Re: [PATCH V3 13/13] HV/Storvsc: Add Isolation VM support for storvsc driver

Tianyu Lan <ltykernel@xxxxxxxxx> · Sat, 21 Aug 2021 00:01:12 +0800






On 8/20/2021 12:32 PM, hch@xxxxxx wrote:
On Thu, Aug 19, 2021 at 06:17:40PM +0000, Michael Kelley wrote:
+#define storvsc_dma_map(dev, page, offset, size, dir) \
+	dma_map_page(dev, page, offset, size, dir)
+
+#define storvsc_dma_unmap(dev, dma_range, dir)		\
+		dma_unmap_page(dev, dma_range.dma,	\
+			       dma_range.mapping_size,	\
+			       dir ? DMA_FROM_DEVICE : DMA_TO_DEVICE)
+

Each of these macros is used only once.  IMHO, they don't
add a lot of value.  Just coding dma_map/unmap_page()
inline would be fine and eliminate these lines of code.

Yes, I had the same thought when looking over the code.  Especially
as macros tend to further obsfucate the code (compared to actual helper
functions).

ENTRIES SUPPLIED →
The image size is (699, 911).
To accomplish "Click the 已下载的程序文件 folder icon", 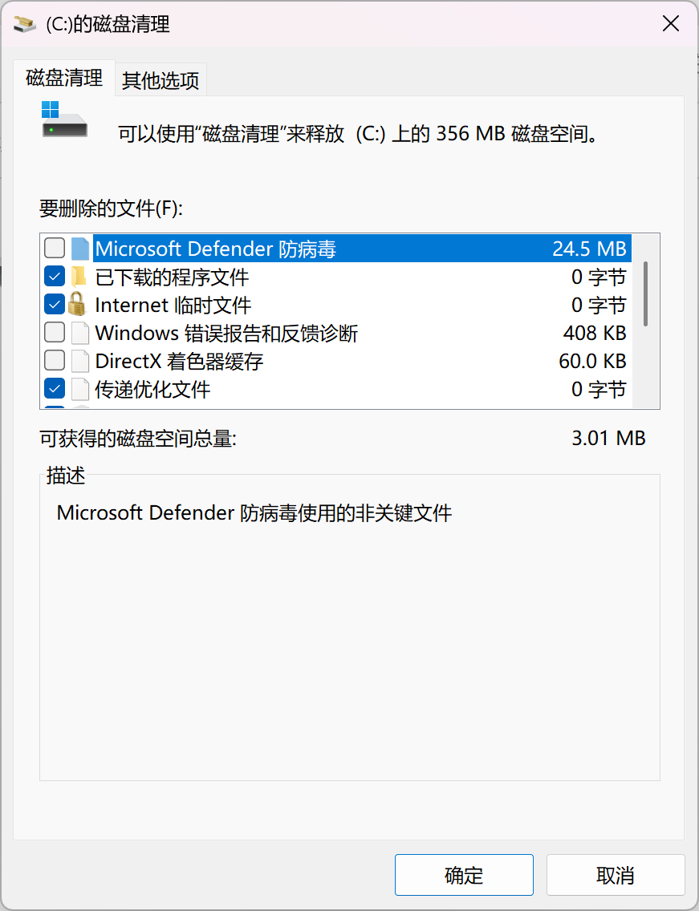I will [79, 276].
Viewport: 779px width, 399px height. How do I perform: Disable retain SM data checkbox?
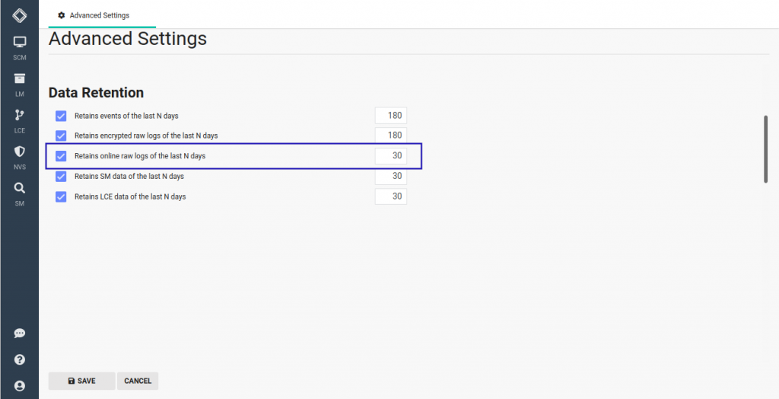61,177
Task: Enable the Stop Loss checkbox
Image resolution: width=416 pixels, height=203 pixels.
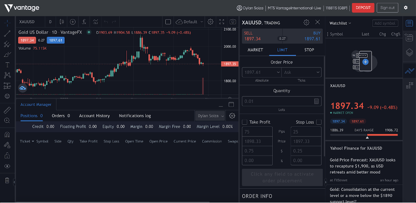Action: 319,122
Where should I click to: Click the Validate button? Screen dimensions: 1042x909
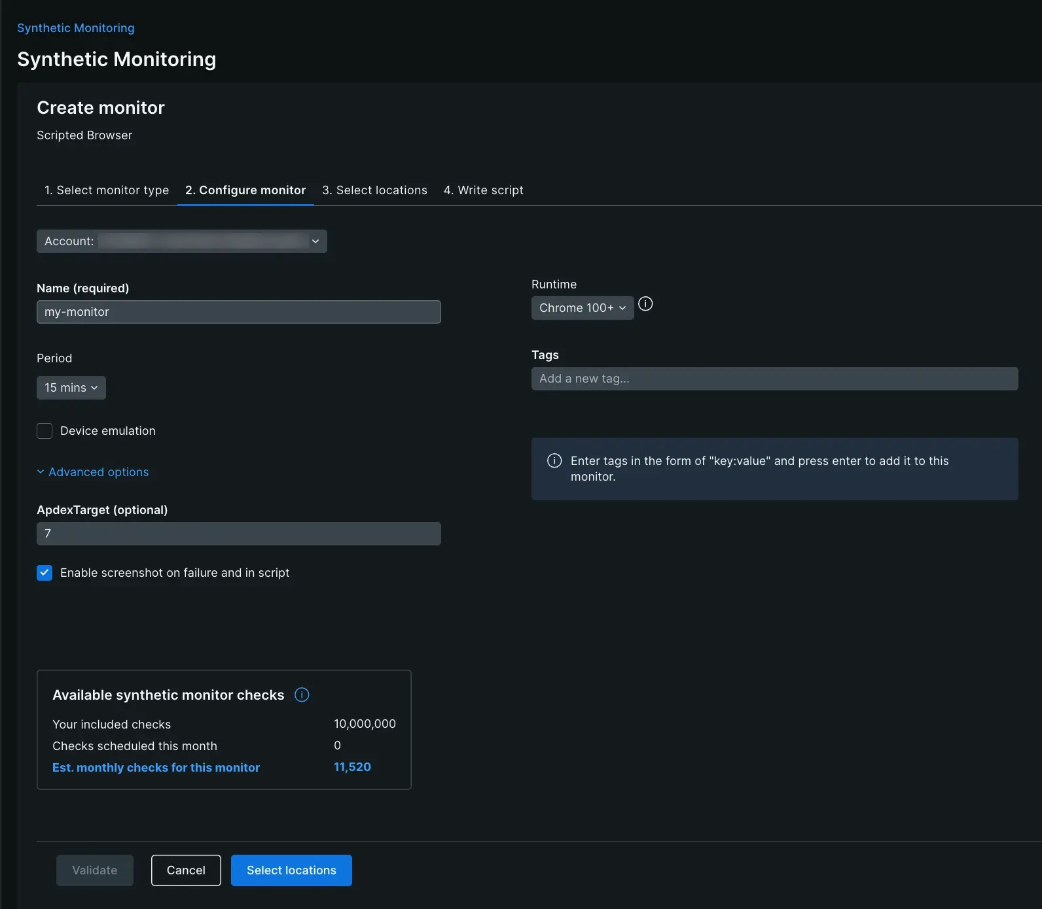tap(95, 870)
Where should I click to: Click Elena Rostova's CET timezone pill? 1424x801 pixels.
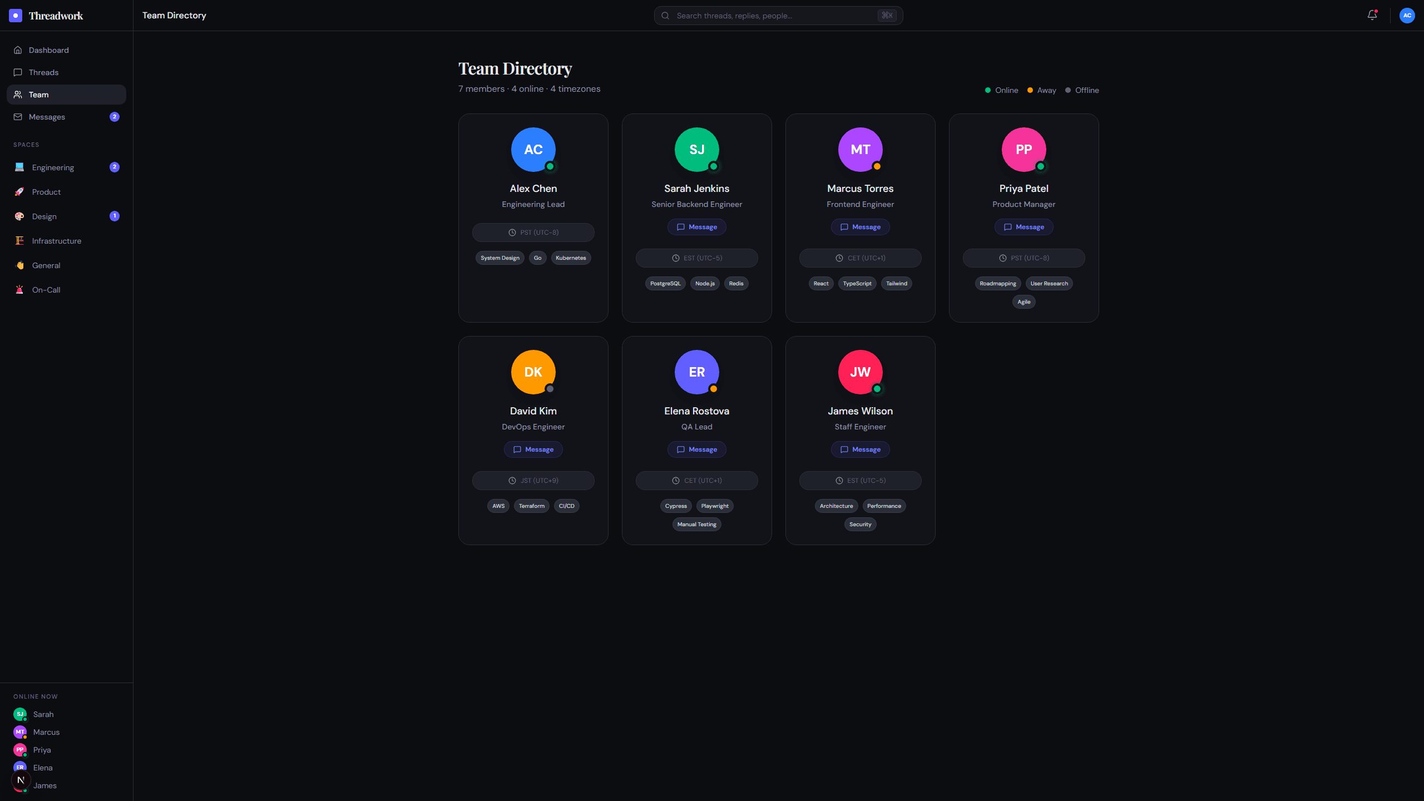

PROBLEM TO SOLVE → In the patch discussion, how many times is each of the storvsc DMA mapping macros said to be used?

THE REPLY → Each macro is used only once.